For other information, see the Ghostscript overview.
There are many projects that would improve Ghostscript and that we would like to do, but for which we don't have enough resources. If you would like to take responsibility for any of these projects, please contact us. Additional comments on implementation approaches or project goals are in italic type like this.
MS Windows has a "language monitor" capability which would allow Ghostscript to be invoked seamlessly to process input files in any language Ghostscript handles and for any printer for which Ghostscript has a driver. Doing this properly would require integrating Ghostscript with Windows' "Add Printer" dialog, using an appropriate PPD.
Russell Lang's RedMon program provides
some, but not all, of this capability.
See also lib/ghostpdf.ppd
.
Currently, Ghostscript can work as a "helper application" for the Netscape browser, but not as a plug-in; the latter would integrate it more closely with the browser. We aren't sure what doing this would involve; we've also heard by rumor that it's already been done.
In order to integrate Ghostscript into XMetaL and other applications it would be convenient for Ghostscript to be distributed as a COM object along with the current gswin32.exe, gswin32c.exe and gsdll32.dll files.
Currently Ghostscript implements Visual Trace window for Windows only (see wdtrace.c). An implementation for X would be useful.
Currently, drivers can be written so that converting PostScript to a list of graphical objects can run in one thread, and rasterizing the objects can run in another thread. However, drivers must be written specially if they are going to do this. We would like to change the architecture so that any driver can work this way. We would also like to support dual-threaded operation for drivers that produce high-level output, such as the PDF writer. Doing this would require separating banding from the multithreaded logic. Also, currently each thread has its own allocation pool: this is unnecessary in the normal case, since Ghostscript now supports properly locked access to the C heap, but embedded systems still need to use a fixed-size area for the rasterizing thread. With a locked, shared allocator, the rasterizing thread could use the full set of band list functions; with a fixed-size area and a separate allocator, only a subset is available, as is the case now for dual-threaded drivers.
Currently, drivers must be linked into the executable. We would like to be able to load drivers dynamically. Doing this requires defining a platform-independent API (presumably extending the current gp_* APIs) that would work at least on Linux, vendor Unix, MS Windows, and Macintosh. Unix systems should include Sun, HP, AIX, IRIX, DEC; Linux ELF and a.out formats should both be supported. Consider the Netscape plug-in architecture.
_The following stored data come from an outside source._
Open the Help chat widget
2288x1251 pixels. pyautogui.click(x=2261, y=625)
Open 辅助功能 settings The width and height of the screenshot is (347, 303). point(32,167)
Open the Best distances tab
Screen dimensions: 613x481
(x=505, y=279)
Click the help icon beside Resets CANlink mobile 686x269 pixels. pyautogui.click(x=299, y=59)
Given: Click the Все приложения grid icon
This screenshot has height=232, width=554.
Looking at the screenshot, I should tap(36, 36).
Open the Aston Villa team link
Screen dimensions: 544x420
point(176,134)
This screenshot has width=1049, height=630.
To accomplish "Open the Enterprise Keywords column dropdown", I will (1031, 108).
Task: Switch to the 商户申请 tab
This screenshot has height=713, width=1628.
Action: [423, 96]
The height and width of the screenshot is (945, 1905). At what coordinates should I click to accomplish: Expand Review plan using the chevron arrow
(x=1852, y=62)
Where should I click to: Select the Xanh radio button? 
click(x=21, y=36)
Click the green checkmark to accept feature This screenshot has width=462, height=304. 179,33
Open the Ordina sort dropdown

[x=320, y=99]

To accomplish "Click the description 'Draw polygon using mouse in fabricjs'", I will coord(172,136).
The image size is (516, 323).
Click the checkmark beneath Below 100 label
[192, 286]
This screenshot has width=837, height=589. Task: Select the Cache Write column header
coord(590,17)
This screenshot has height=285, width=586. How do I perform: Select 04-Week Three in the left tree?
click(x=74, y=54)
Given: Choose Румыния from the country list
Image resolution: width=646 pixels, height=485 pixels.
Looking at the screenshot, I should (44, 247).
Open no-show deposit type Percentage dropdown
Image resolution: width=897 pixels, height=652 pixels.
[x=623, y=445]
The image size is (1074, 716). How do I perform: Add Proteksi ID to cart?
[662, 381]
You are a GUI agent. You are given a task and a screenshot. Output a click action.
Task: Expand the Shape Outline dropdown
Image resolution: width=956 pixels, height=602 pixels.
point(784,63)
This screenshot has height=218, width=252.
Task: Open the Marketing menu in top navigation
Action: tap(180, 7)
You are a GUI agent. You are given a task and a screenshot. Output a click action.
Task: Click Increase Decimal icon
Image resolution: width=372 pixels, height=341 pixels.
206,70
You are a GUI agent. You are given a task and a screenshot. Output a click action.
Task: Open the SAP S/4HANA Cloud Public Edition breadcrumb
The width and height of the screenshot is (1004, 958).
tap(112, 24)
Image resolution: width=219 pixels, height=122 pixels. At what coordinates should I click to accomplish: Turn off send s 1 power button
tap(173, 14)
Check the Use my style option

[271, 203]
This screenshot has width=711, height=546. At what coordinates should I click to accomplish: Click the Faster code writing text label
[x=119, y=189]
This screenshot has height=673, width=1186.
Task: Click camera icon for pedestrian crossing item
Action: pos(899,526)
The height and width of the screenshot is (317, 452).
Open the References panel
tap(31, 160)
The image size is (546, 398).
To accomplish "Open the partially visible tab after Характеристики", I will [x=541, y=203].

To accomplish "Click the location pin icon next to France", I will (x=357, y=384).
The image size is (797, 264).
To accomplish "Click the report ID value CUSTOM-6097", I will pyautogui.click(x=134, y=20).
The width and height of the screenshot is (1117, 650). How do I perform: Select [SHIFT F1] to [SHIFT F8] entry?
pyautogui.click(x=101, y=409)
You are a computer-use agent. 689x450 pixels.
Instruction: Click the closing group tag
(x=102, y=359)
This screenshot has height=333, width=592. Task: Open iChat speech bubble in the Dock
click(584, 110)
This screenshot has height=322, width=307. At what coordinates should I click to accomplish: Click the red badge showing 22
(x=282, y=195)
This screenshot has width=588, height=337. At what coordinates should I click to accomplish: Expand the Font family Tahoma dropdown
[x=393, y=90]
The PostScript 'setpagedevice' function implements matching of media and page size requests to available media, page orientation, and paper handling (duplex, etc.) Currently it is implemented in PostScript code, which means it is not available for use with other input languages. (It is available for PDF, which Ghostscript implements on top of PostScript, but not for the not-yet-freely-available PCL interpreters that use the Ghostscript library, or for possible future SVG or similar interpreters). We would like to move this function into C. The device driver will be required to send page parameters up to PostScript to be stored in a resource. To be included in this project are handling policy implementations in the device drivers. DeferredMediaSelection should also be implemented.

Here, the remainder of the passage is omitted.